## Task prompt
Once you find the line with "Screen dimensions: 900x518" in the data below, transcribe exactly each line from there to the line with "Select the Brush tool in toolbox", inclusive, and nothing else. Drop the pictures.

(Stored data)
+-------+
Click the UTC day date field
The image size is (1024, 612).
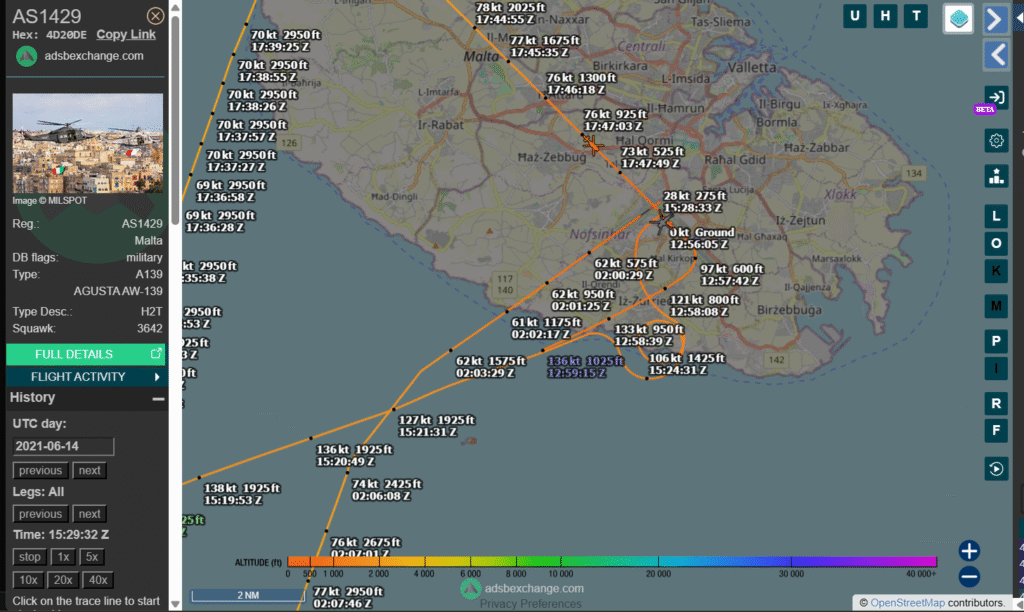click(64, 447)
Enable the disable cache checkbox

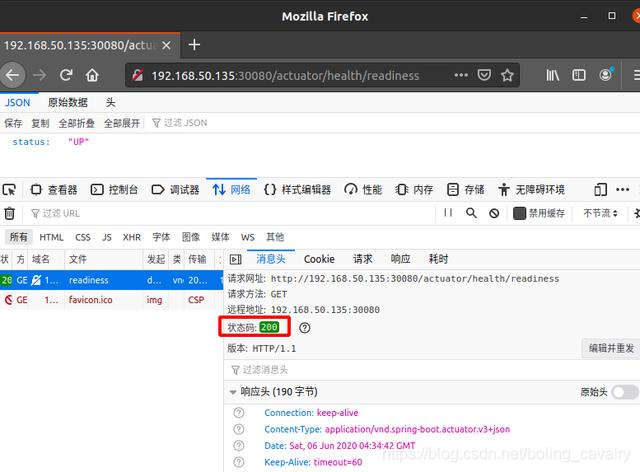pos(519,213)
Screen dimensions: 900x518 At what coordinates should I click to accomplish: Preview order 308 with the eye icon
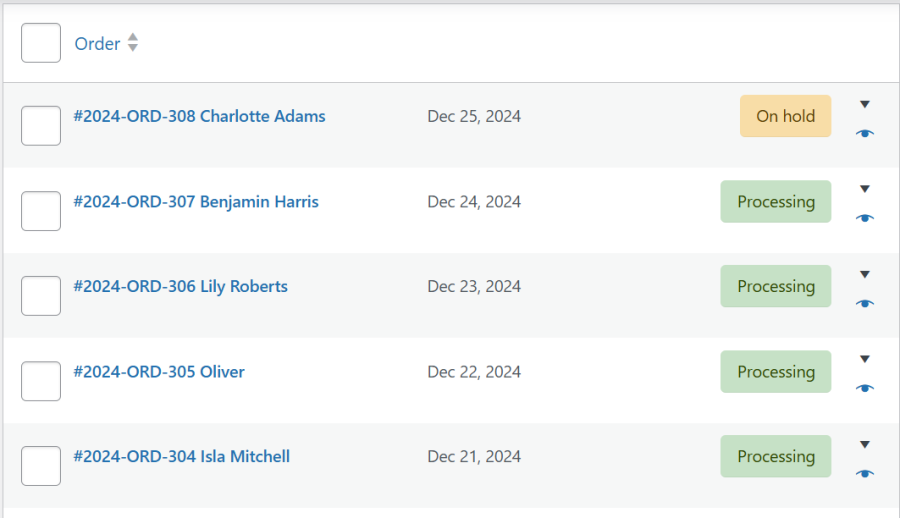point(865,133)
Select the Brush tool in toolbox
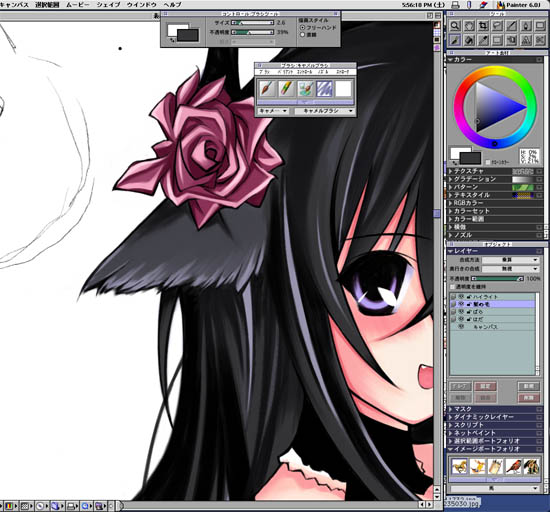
+-------+
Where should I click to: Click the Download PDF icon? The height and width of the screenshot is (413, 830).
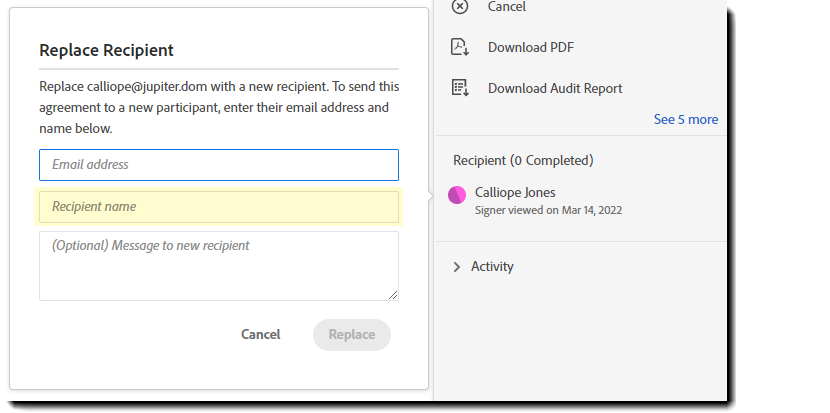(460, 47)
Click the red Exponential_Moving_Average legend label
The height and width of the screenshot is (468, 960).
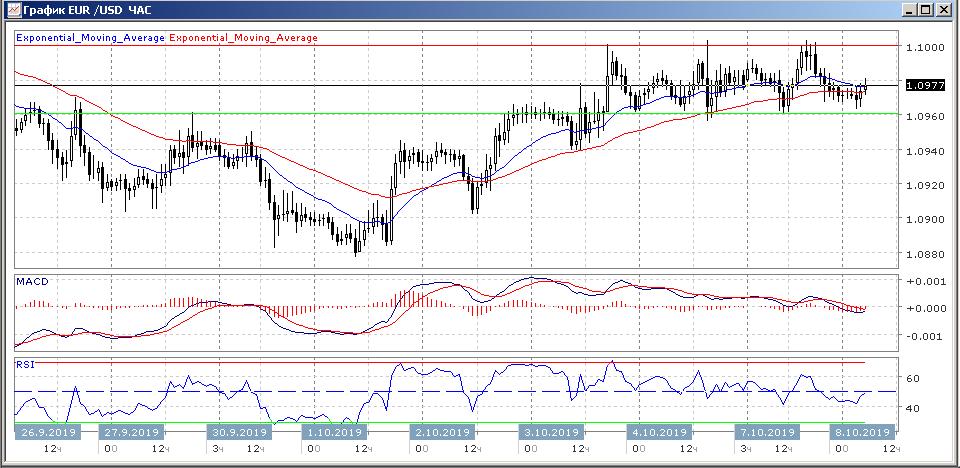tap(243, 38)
+-------+
## Completed task
Screen dimensions: 900x518 At what coordinates should I click to accomplish: Preview order 308 with the eye icon
point(865,133)
Select the Brush tool in toolbox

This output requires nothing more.